Artificial Intelligence as an Idea or Concept began way back in 1950s. In the decades that followed, computer scientists, mathematicians and experts in other fields strived to advance the field, either by improving the algorithms or improving the hardware.
Research into AI has propelled in this decade, through new explorations in Image Processing, Pattern detection and Deep learning concepts. Now, Machines understand verbal commands, distinguish pictures, drive cars and play games equal to humans.
We see Artificial Intelligence expanding in long roads ahead. Therefore, it becomes necessary to classify AI to get a clearer understanding of existing AI capabilities and road ahead.
One of the accepted way of classifying AI is through it’s memory capabilities. Through this, experts have classified AI into 4 types :
Early AI algorithms lacked memory and were purely reactive. Given a specific input, the output would always be the same. From statistical math, these models were able to extract huge chunks of data, then produce a smart intelligent output or pattern.
These are most basic types of AI systems having the ability neither to form memories nor to use past experiences to deduce decisions.
Deep Blue, IBM’s chess-playing supercomputer, which beat international grandmaster Garry Kasparov in the late 1990s, is the perfect example of this type of machine.
Deep Blue can identify the pieces on a chess board and know how each moves. It can make predictions about what moves might be next for it and its opponent. And it can choose the most optimal moves from among the possibilities.But it doesn’t have any concept of the past, nor any memory of what has happened before.
Humans use their past experience also to make an informed decision. Sometimes ,decisions are taken by us with “imperfect informations” . Nature of past and imperfections paved way to next generation of AI towards goal of mimic humans.
Artificial Intelligence started steadily growing in this decade due to emergence of Deep Learning techniques. Based on our understanding of the brain’s inner mechanisms, an algorithm was developed which was able to imitate the way our neurons connect.
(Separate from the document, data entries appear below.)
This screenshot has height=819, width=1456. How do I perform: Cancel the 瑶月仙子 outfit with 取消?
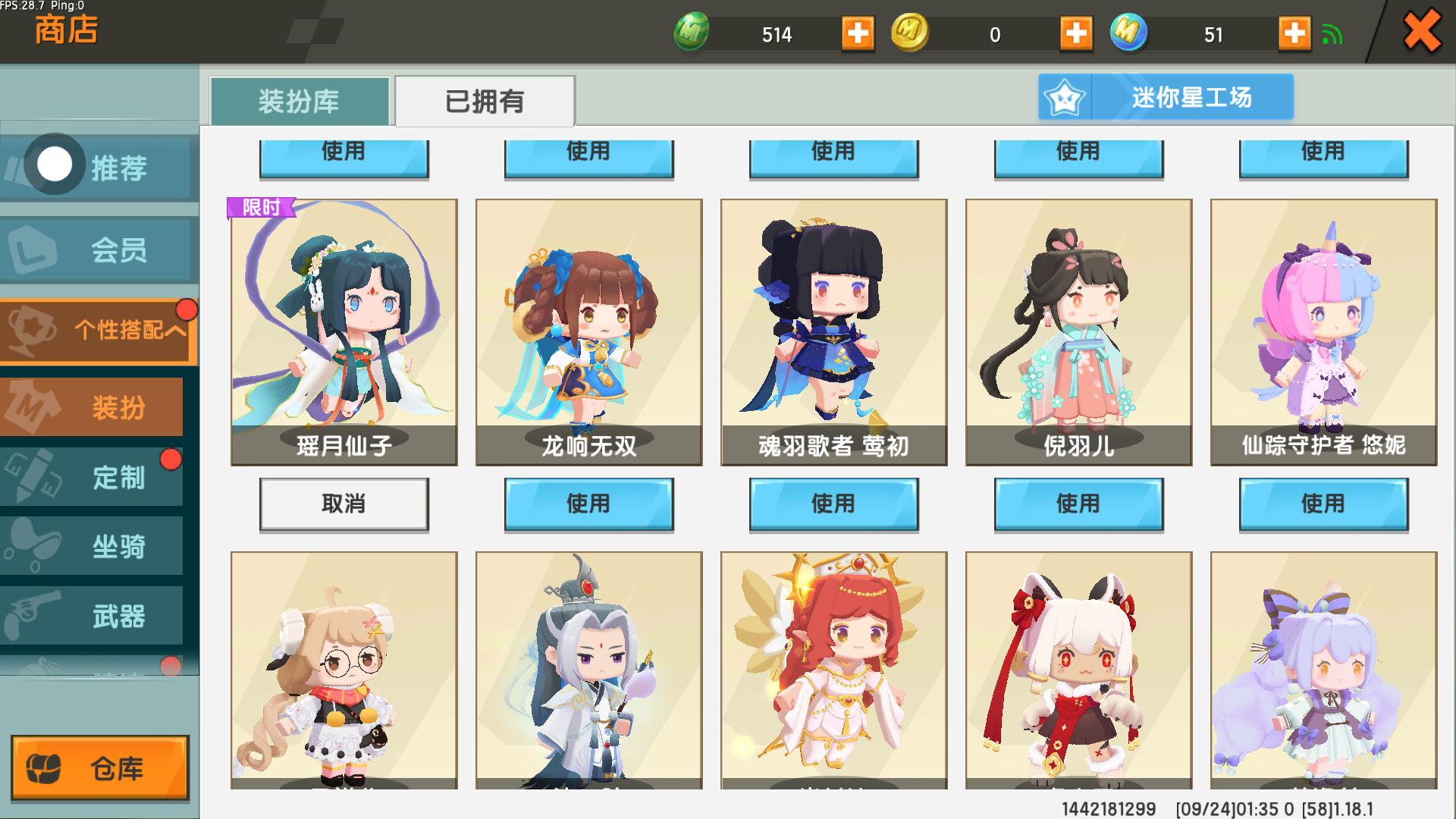pyautogui.click(x=344, y=504)
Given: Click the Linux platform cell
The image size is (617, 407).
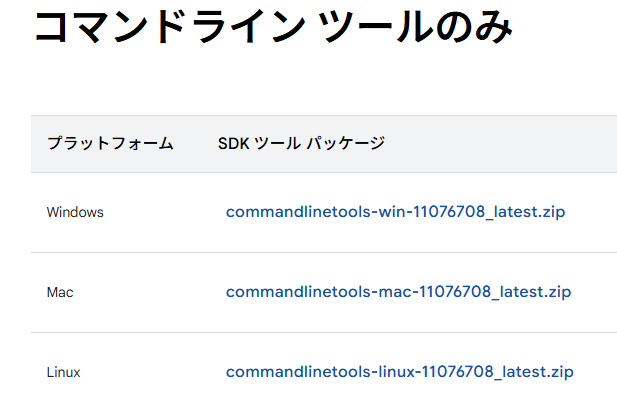Looking at the screenshot, I should tap(63, 372).
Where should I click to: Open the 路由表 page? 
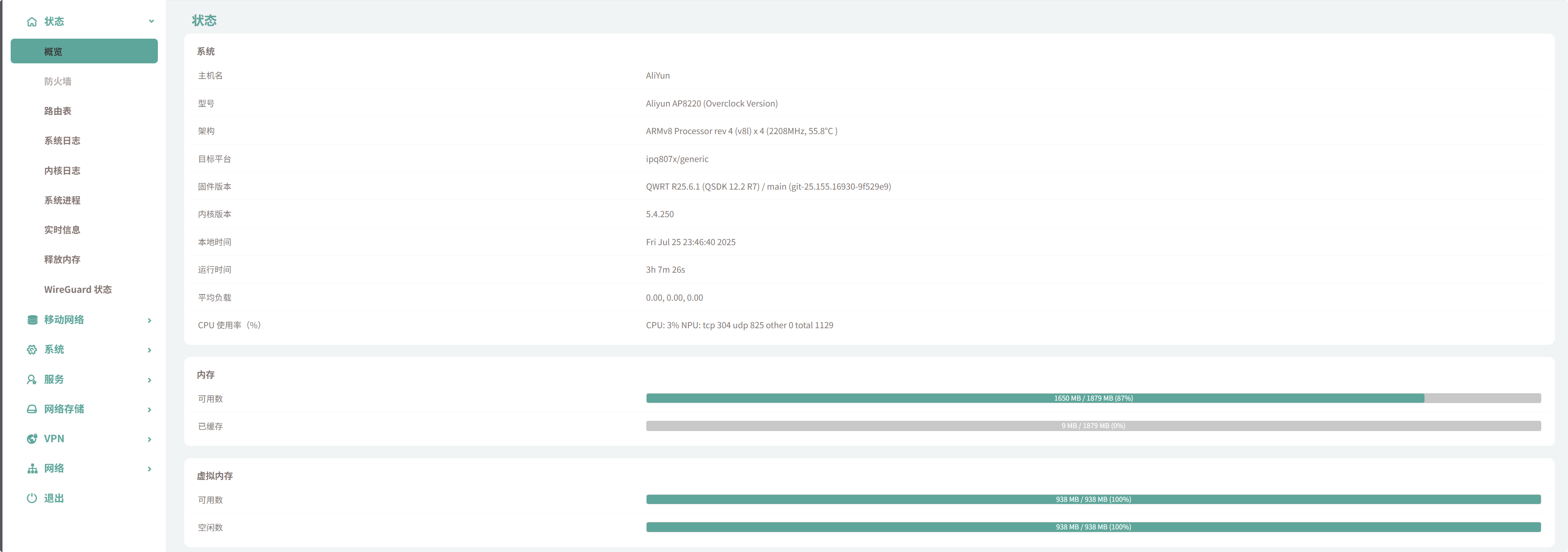(58, 111)
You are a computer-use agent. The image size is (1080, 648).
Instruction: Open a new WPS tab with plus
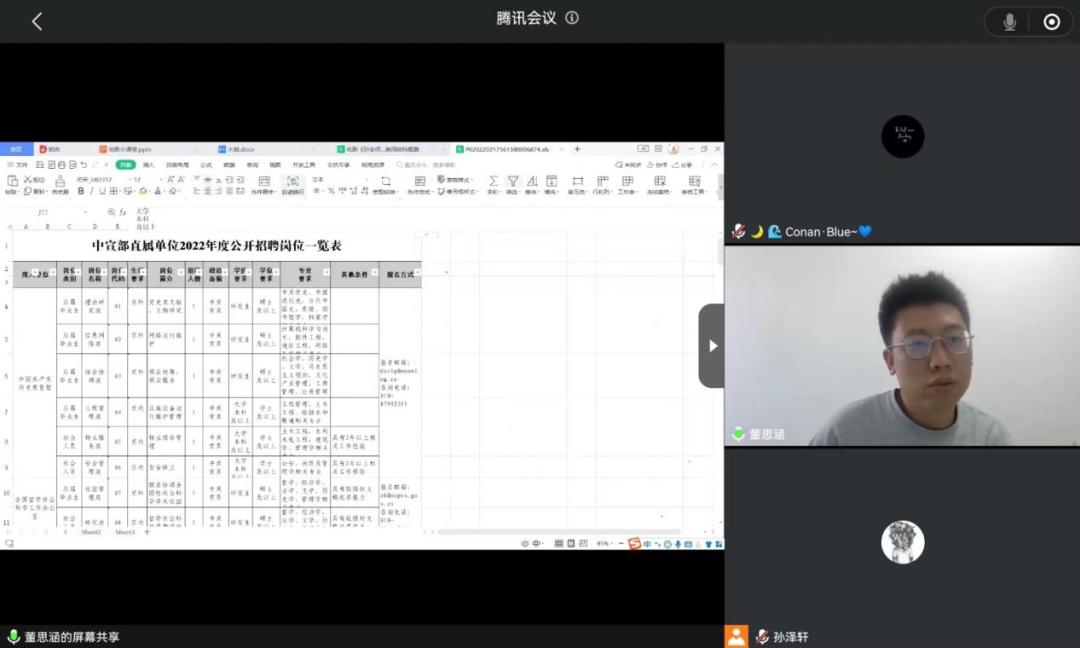click(x=577, y=149)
There was training the software involved, which means computer is able to mimic the human patterns by comparing with huge memory of existing data. One of the characteristics of deep learning is that it gets smarter the more data it is trained on.
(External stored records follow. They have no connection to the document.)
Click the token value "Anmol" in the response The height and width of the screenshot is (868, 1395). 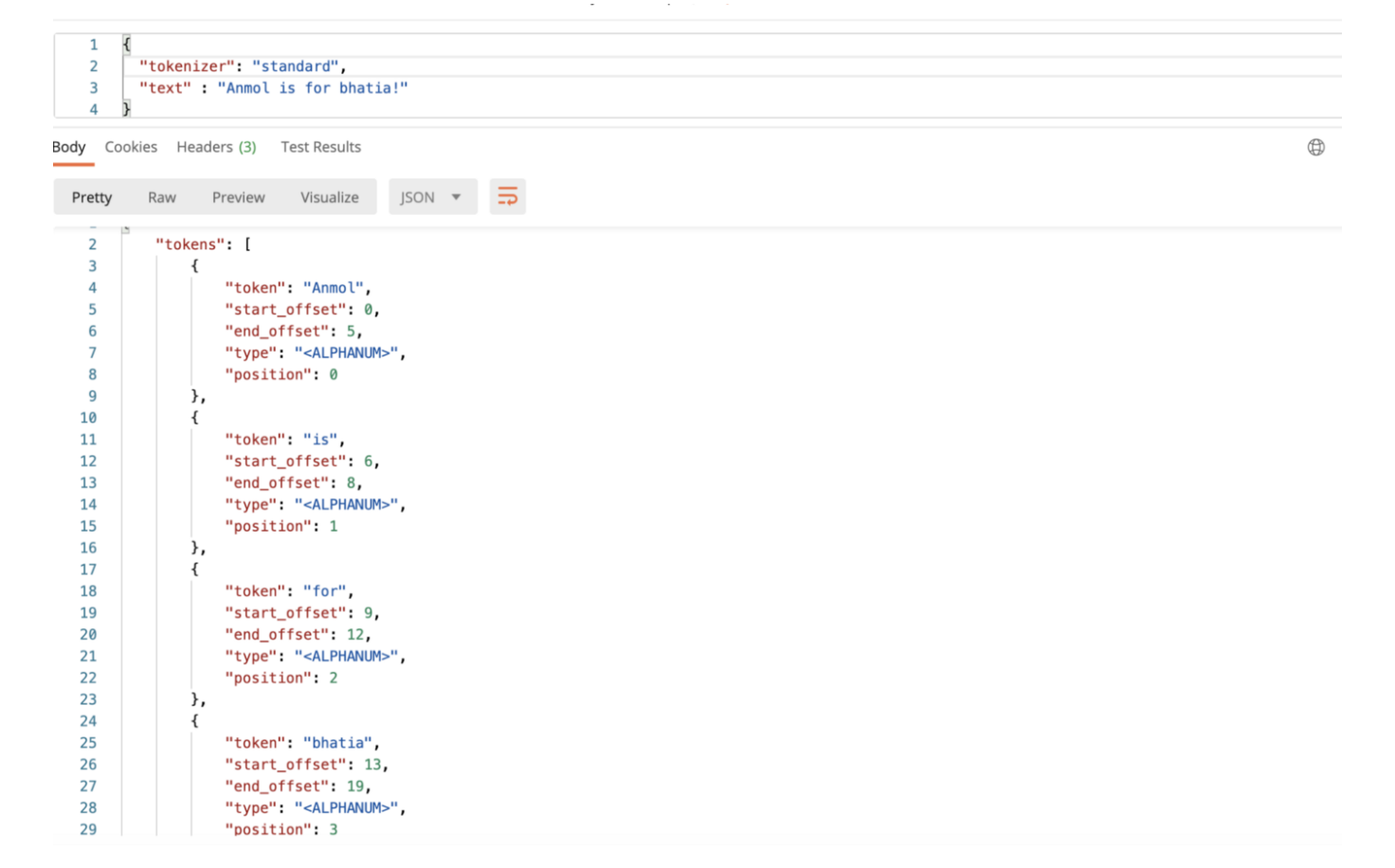tap(331, 287)
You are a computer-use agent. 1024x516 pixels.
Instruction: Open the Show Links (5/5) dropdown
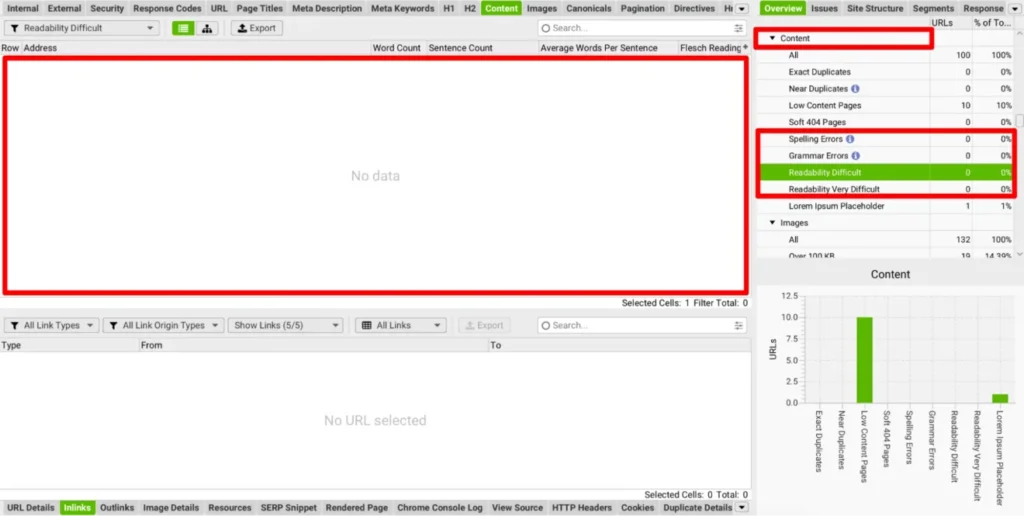coord(285,325)
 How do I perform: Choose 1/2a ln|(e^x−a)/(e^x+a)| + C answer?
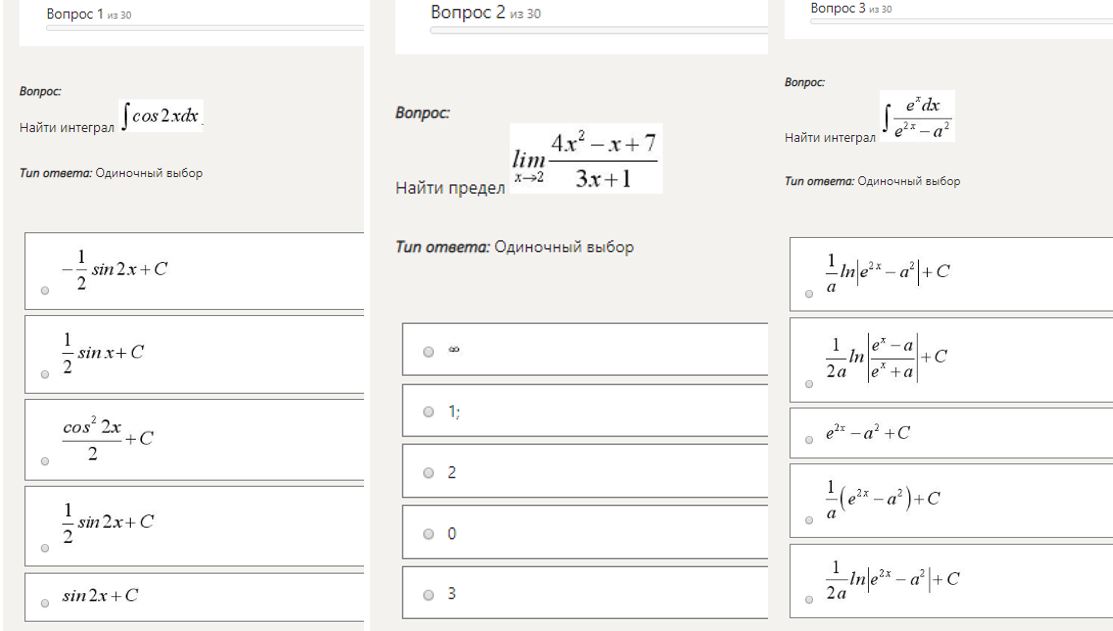810,382
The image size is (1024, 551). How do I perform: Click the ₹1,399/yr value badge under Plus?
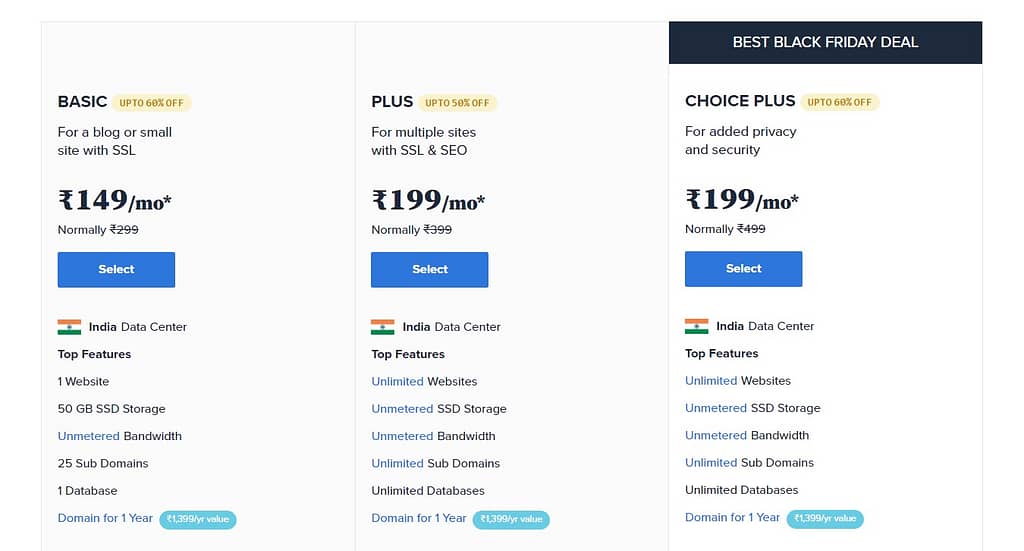coord(511,520)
Deep learning dramatically improved AI’s image recognition capabilities, and soon other kinds of AI algorithms were born, such as Deep Reinforcement techniques.
Self-driving cars do some of this already. For example, they observe other cars’ speed and direction. That can’t be done in a just one moment, but rather requires identifying specific objects and monitoring them over time.These observations are added to the self-driving cars’ preprogrammed representations of the world, which also include lane markings, traffic lights and other important elements, like curves in the road.
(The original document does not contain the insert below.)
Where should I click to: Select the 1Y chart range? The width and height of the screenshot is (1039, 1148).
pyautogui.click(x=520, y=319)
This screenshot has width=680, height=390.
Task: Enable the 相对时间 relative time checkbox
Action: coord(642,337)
Another notable example is Google’s AlphaStar project, which managed to defeat top professional players at the real-time strategy game StarCraft 2. The models were developed to work with imperfect information and the AI repeatedly played against itself to learn new strategies and perfect its decisions.
But this Type has it’s own limitations. Most notably, it requires huge amounts of data to learn simple tasks.
As in Self Driving example, simple pieces of information about the past are only transient. They aren’t saved as part of the car’s library of experience it can learn from. The way human drivers compile experience over years behind the wheel is missing leading to our third classification.
This classification is derived from psychology term – “Theory of Mind” – the understanding that people, creatures and objects in the world can have thoughts and emotions that affect their own behavior. Machines in the next, more advanced, class forms representations about the world and it’s entities. Hence, classified as Theory of Mind.
While the previous two types of AI have been and are found in abundance, the next two types of AI exist, for now, either as a concept or a work in progress.
If AI systems are indeed to advance to their full potential of mimicing human nature, they will have to have vast memory knowledge and ability to compute this herculean sized data.Advances in all the branches of AI will lead us to this. This will provide ability to understand human’s and thought nature and accordingly adjust their behavior.
The final step of AI development is to build systems that can form representations about themselves. This is, in a sense, an extension of the “theory of mind” possessed by Type III artificial intelligences. Consciousness is also called “self-awareness” for a reason. Conscious beings are aware of themselves, know about their internal states, and are able to predict feelings of others.
We assume someone honking behind us in traffic is angry or impatient, because that’s how we feel when we honk at others. Without a theory of mind, we could not make those sorts of inferences.
This type of AI will not only be able to understand and evoke emotions in those it interacts with, but also have emotions, needs, beliefs, and potentially desires of its own. And this is the type of AI that doomsayers of the technology are wary of.
Creating this type of Ai, which is decades, if not centuries away from materializing, is and will always be the ultimate objective of all AI research.
To conclude, while we are probably far from creating machines that are self-aware, we should focus our efforts toward understanding memory, learning and the ability to base decisions on past experiences. This is an important step to understand human intelligence on its own, if we want to design or evolve machines that are more than exceptional at classifying what they see in front of them.